The module has attracted high attendance and positive feedback coupled with developed creativity and communication skills. The enabled students have become more able to apply mathematical theory to a real word context.

Allowing students’ to explore and define their own projects has led to concepts of mathematical theory being studied well in advance of when would be expected, so in future we can expect stronger grounding on topic introduction.

Projects included the building of smart phone application that calculated distance travelled in a taxi and the accurate resulting fair for each passenger (who may or may not have left the vehicle before the final stop) to websites that judge contests using a statistical technique called Game Theory.

Feedback

Academic

“It is evident to me that the skills the students are learning in this module will not only serve them well throughout their degree, but also put them in an excellent position to apply them to the various environments that they will find themselves in after their studies. I’m delighted that this new module is now part of our core mathematics programme.”

- Professor Paul Harper, Deputy Head of School of Mathematics.

“The fact that student work is motivated by real world problems ensures that they learn how to learn how to solve real world problems. The liaison with Cardiff University Enterprise has proved invaluable to the design and delivery of this module as I did not have the relevant expertise to put all this in place.”

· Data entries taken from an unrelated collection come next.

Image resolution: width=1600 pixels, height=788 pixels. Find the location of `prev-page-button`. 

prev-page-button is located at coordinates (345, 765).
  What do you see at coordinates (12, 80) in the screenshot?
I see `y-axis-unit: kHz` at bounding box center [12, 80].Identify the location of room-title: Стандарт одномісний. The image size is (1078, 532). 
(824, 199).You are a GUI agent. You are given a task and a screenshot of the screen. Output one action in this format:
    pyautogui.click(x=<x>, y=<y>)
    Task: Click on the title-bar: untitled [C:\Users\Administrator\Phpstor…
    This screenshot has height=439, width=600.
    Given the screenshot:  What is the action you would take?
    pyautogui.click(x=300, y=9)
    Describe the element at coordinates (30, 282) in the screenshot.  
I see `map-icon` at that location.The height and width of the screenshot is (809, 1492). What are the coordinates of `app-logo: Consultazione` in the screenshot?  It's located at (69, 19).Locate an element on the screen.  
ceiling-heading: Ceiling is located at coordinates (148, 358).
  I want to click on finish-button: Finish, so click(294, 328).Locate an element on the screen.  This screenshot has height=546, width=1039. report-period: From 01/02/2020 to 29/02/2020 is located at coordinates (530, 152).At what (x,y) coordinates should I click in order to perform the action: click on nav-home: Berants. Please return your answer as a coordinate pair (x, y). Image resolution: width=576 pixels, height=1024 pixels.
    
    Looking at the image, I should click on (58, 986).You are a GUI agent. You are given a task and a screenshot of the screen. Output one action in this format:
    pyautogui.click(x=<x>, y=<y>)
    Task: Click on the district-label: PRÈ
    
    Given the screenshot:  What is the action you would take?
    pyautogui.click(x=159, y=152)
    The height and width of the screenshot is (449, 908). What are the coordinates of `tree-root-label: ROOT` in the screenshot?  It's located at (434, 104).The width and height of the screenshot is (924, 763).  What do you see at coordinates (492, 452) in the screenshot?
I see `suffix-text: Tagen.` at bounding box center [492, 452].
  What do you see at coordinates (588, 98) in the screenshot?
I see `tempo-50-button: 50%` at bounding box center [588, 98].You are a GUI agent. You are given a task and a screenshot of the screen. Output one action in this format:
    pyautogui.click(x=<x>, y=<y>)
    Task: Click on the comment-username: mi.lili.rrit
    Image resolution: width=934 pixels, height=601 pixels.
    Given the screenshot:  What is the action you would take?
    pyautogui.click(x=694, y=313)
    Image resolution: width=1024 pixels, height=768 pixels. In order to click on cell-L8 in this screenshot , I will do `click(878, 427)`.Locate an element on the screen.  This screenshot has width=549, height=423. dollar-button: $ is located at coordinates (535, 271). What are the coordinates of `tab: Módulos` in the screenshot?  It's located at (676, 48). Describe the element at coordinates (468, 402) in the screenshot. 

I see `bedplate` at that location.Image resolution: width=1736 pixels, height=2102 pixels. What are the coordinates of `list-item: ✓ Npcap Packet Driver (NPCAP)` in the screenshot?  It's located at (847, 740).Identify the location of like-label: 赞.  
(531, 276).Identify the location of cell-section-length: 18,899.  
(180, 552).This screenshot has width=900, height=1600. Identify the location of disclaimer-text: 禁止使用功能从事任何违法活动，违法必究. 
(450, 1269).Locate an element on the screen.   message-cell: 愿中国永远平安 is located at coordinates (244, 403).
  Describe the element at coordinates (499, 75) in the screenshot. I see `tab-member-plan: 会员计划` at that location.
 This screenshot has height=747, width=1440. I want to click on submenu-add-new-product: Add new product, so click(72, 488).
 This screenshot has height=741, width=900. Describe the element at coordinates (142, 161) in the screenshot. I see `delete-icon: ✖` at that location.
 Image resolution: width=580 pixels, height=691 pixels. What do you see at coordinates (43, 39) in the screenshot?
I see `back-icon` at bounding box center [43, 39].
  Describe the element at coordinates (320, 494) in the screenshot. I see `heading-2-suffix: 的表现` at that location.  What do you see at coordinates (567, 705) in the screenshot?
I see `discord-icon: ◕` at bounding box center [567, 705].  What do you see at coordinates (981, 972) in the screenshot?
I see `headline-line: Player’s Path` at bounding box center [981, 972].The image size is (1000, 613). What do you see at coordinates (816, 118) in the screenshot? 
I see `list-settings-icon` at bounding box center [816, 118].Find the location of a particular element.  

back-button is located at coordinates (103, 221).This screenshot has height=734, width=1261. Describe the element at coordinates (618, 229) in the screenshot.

- Dr Vincent Knight, Module Leader.

Professional

“As a lecturer in Mathematics the skills being taught in this module gives students an excellent foundation for their degree but also their future roles in the world.”

- Dr Steven Lind, Manchester Metropolitan University and guest speaker.


"What I hope the students took away from the seminar is that setting up a business is a valid, challenging and fascinating career choice to explore."

- Neil Cottrell, Founder of LexAble and guest speaker.

Student

"Why did I have to wait to wait until university to learn this?”

- Matt Lunn, undergraduate mathematics student (2014).

"I really liked the group work; it helped me learn what it’s like to work in a team. Found some of the lectures/talks given about computing very interesting and inspiring (especially computation fluid dynamics)."

- Unidentified undergraduate mathematics student (2014).